*** Record set ***

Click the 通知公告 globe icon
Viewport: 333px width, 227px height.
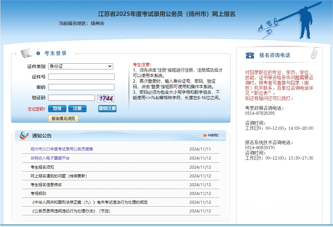click(x=24, y=136)
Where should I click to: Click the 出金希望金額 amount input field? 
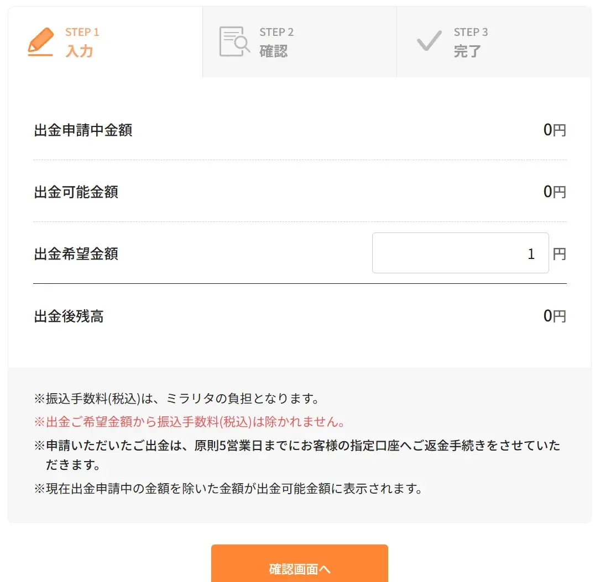click(x=461, y=253)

*** End of Record set ***

- [What you should do]: Omit the pictures and repeat the rest of the listing verbatim.

- [Completed exercise]:
Click the 通知公告 globe icon
Viewport: 333px width, 227px height.
click(x=24, y=136)
Where should I click to: Click the 出金希望金額 amount input field? 
click(x=461, y=253)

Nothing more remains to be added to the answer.